LONDON: Euro zone government bond yields fell on Friday as investors shrugged off US inflation data and kept their focus on recent remarks by European Central Bank officials that soothed fears of aggressive monetary tightening.
US consumer spending rose more than expected in April, while annual inflation seems to have peaked, which could underpin economic growth in the second quarter.
Comments from ECB policymakers tended to rule out a 50 basis points (bps) rate hike in July, while minutes from May’s Fed meeting indicated the central bank might pause rate hikes later in the year.
Germany’s 10-year government bond yield fell 5.5 bps to 0.94%.
“At the moment, we have a neutral stance on Bunds. We see German bond yields flat to lower rather than meaningfully higher,” said David Riley, chief investment strategist at BlueBay Asset Management, adding Bund yields would remain dependent on inflation data.

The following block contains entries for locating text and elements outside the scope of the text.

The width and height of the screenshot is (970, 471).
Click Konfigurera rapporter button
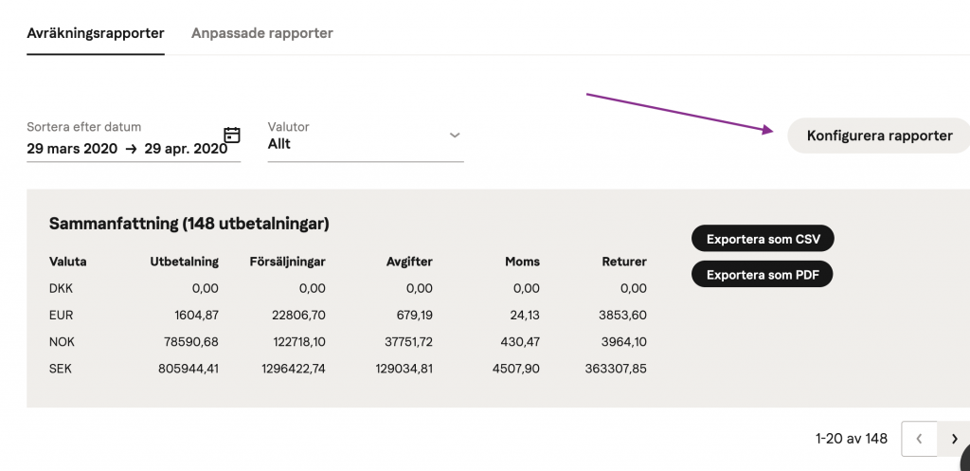point(879,136)
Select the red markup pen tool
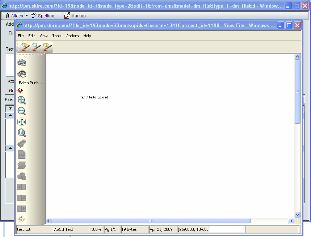The width and height of the screenshot is (311, 237). pyautogui.click(x=20, y=90)
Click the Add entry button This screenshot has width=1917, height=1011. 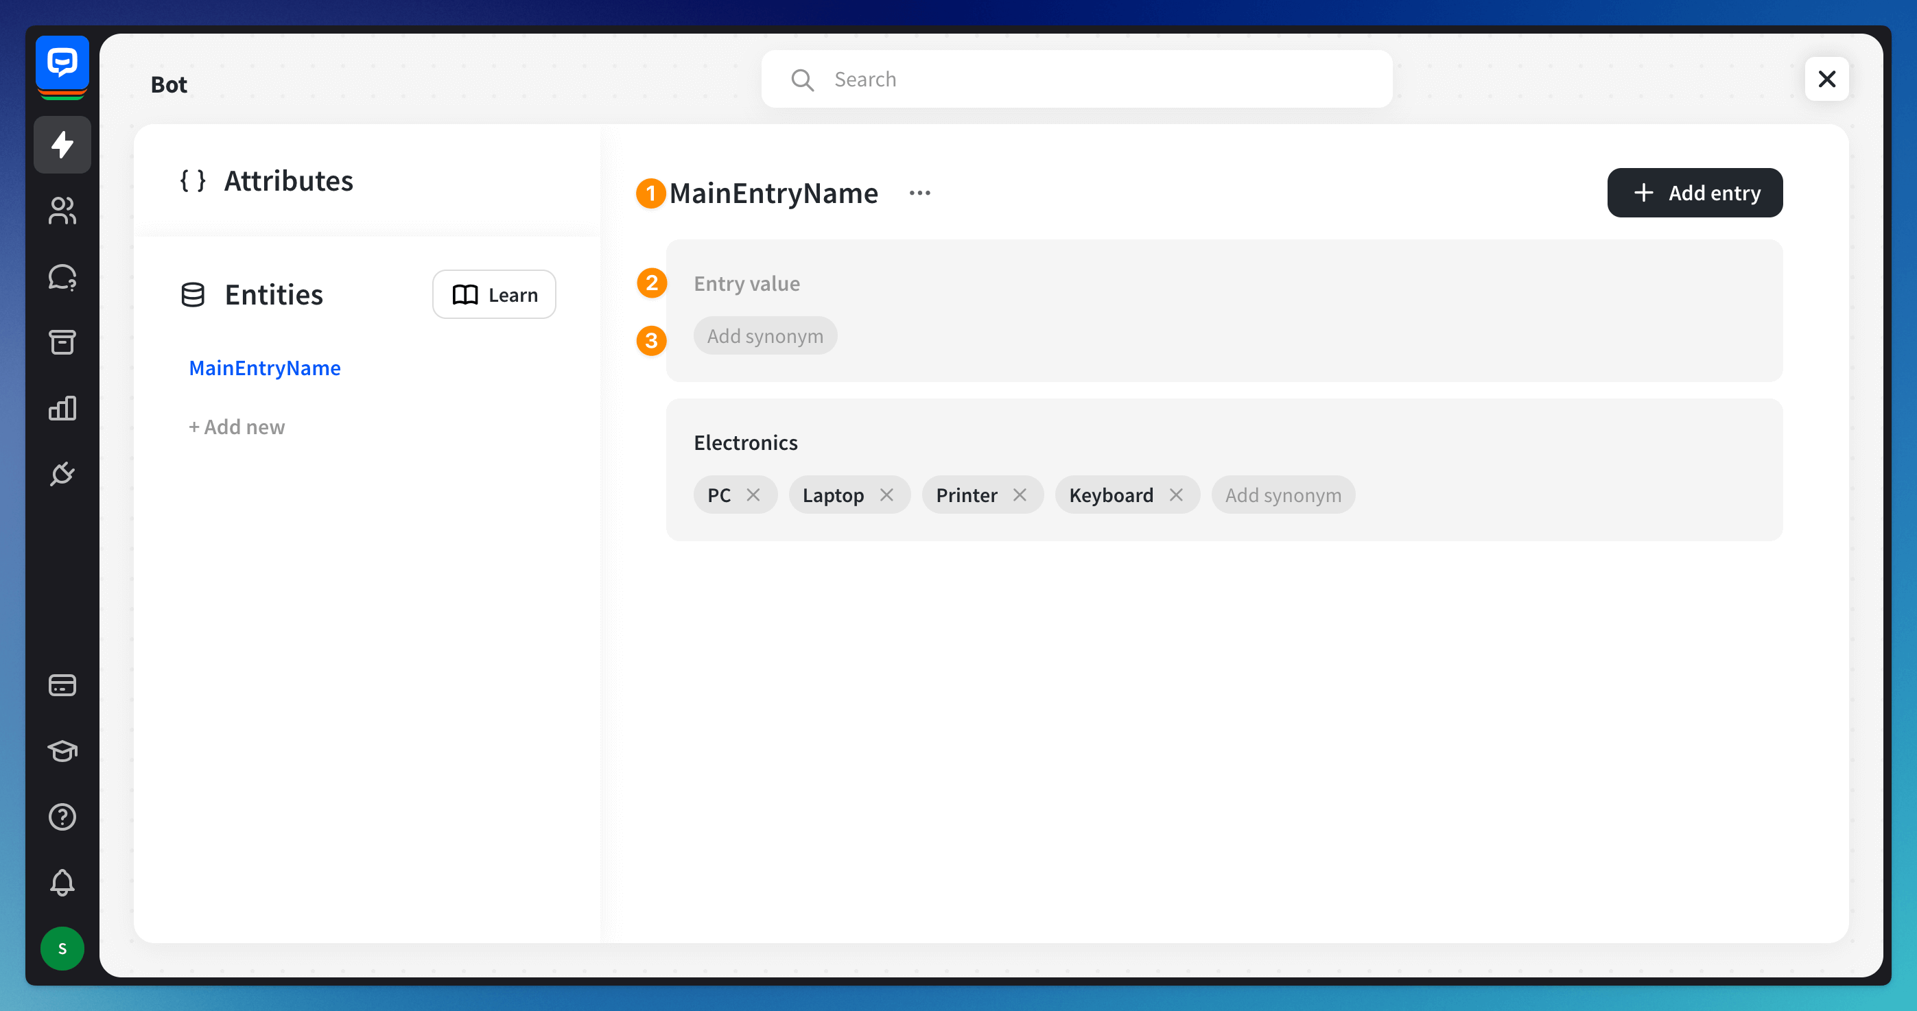(1694, 193)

Janus Henderson said the 10-year Bund yield was expected to be data-dependent between 0.8% and 1.2% by year-end. Allianz Global Investors argued it would stay at around 1% before the ECB policy meeting on June 9.
Italy’s 10-year government bond yield fell 4.5 bps to 2.86%.
The spread between Italian and German 10-year yields was at 191 bps after falling by 10 bps to around 190 on Thursday, in its biggest tightening since March 2022.
Spreads between Portuguese and Greek 10-year bond yields against their German counterparts were respectively down 2 bps and flat.
The German-Spanish spread widened 4 bps to 105. Strong inflation, which is running at its fastest pace in three decades, has weighed on Spanish bond prices.
Analysts expect inflation data from the euro zone on Tuesday to put the recent spread tightening between core and peripheral yields to a test after they took comfort from ECB President Christine Lagarde’s support for a gradual approach to policy tightening.
Furthermore, Fitch will release its latest view on Italy’s ratings late on Friday.
Analysts said Fitch was the most sensitive of the three leading agencies to debt ratios and was likely to be vigilant about rising interest costs on sovereign debt amid increasing yields.